Age Spots & Melanomas Can Get Confused
“People often get the two mixed up, but it’s important to know the difference,” says Anjali. “Sun spots and freckles can mimic a more worrying type of skin lesion. If you have had a lot of sun exposure over the years, or you notice any dark spots change in size, shape or colour, it’s sensible to get them reviewed by a consultant dermatologist. An expert will use a specialised tool known as a ‘dermatoscope’ to look closely at the lesion and rule out any malignancies. This really is an important step to take if you’re concerned. I have personally seen people with a ‘dark spot’ which they’ve had lasered away, only to find it’s failed to heal, and it’s actually a melanoma. Always check if you’re concerned.”
Vitamin A Is A Great Remedy
“My strategy to address pigmentation is focused on three main goals,” says Anita. “Firstly, I want to stabilise the pigment production cells, and calm down their production of melanin (brown pigment). Secondly, I want to speed up the breakdown of the existing inflammatory pigmentation. To do both things I use a combination of the following ingredients: 15% L-ascorbic acid (vitamin C), Alpha Arbutin 2% and Resveratrol 1% in serum or cream form. A daily dose of Vitamin A (retinol) with a strength of 0.5-1% works well for most patients. It is a fabulous multi-tasker and in a good quality formulation, it works to reduce cell damage, regulate oil production, boost collagen formation and reduce pigmentation.” Anjali agrees: “Not all dark spots can be treated by over the counter ingredients, but retinol (vitamin A) is a great place to start. As is tranexamic and glycolic acid – both of which exfoliate and rid dark dead skin cells.”

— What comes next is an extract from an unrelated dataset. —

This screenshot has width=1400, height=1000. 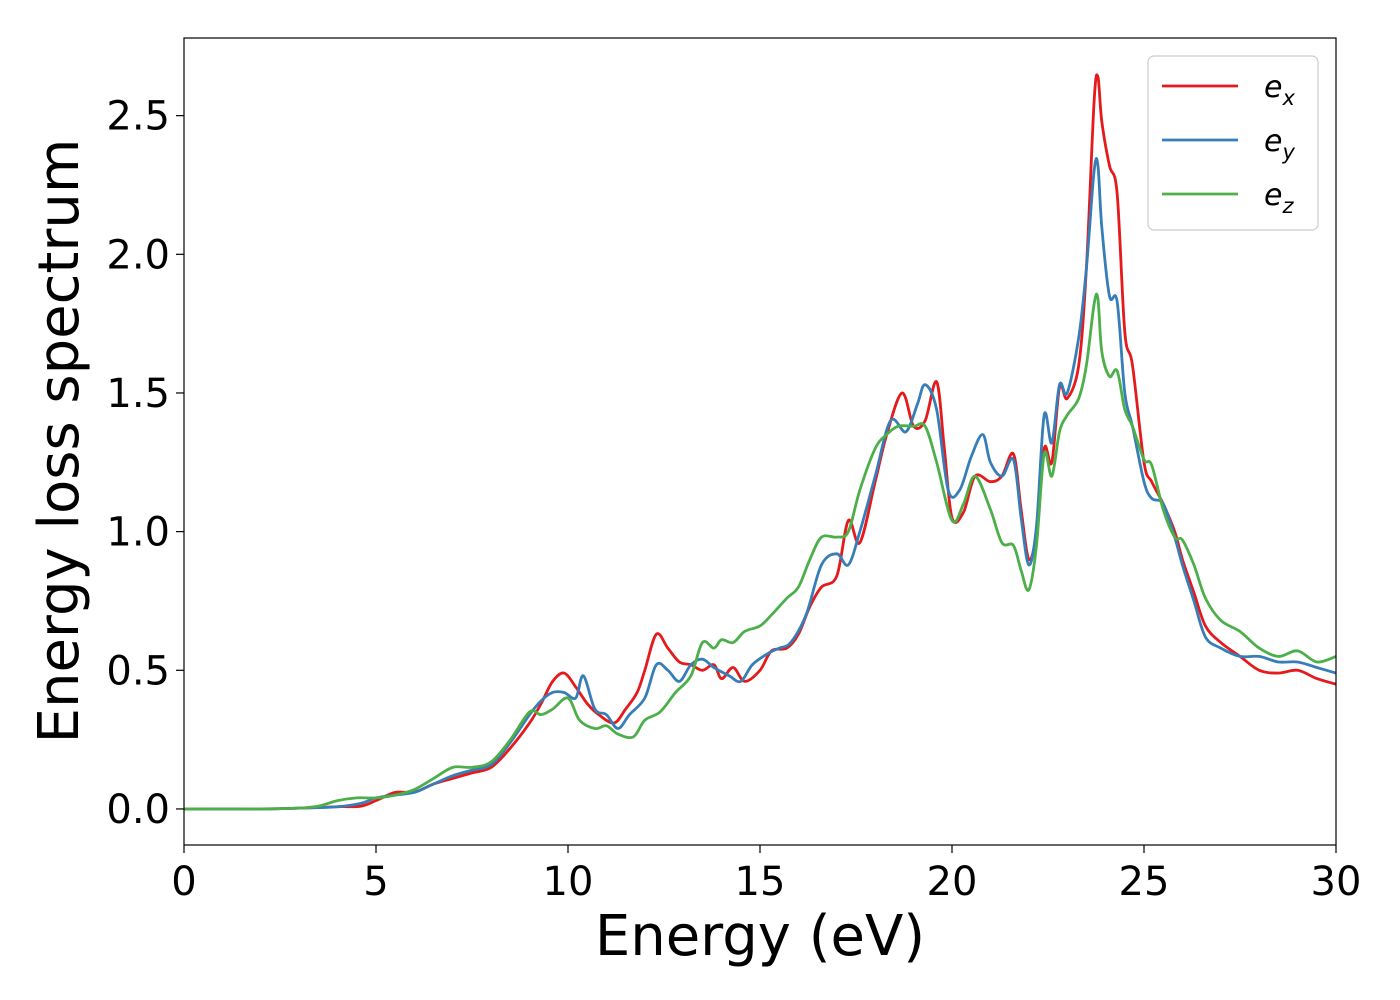 I want to click on legend-label-x: ex, so click(x=1280, y=90).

Natural DIY Treatments Won’t Minimise Them
“There are many that tout the benefits of ‘natural, DIY treatments,’ but unfortunately, when it comes to pigmentation, there is no substitute for using specially formulated skincare and medical grade treatments,” finishes Anita. “Topical remedies may include prescription strength retinoids, azelaic acid and chemical peels or regular laser treatments. Reassurance and time are also essential elements of a successful treatment programme. It’s important to be patient and stick with it – you’ll find results take time, but it’s worth it when a smoother complexion begins to show up.”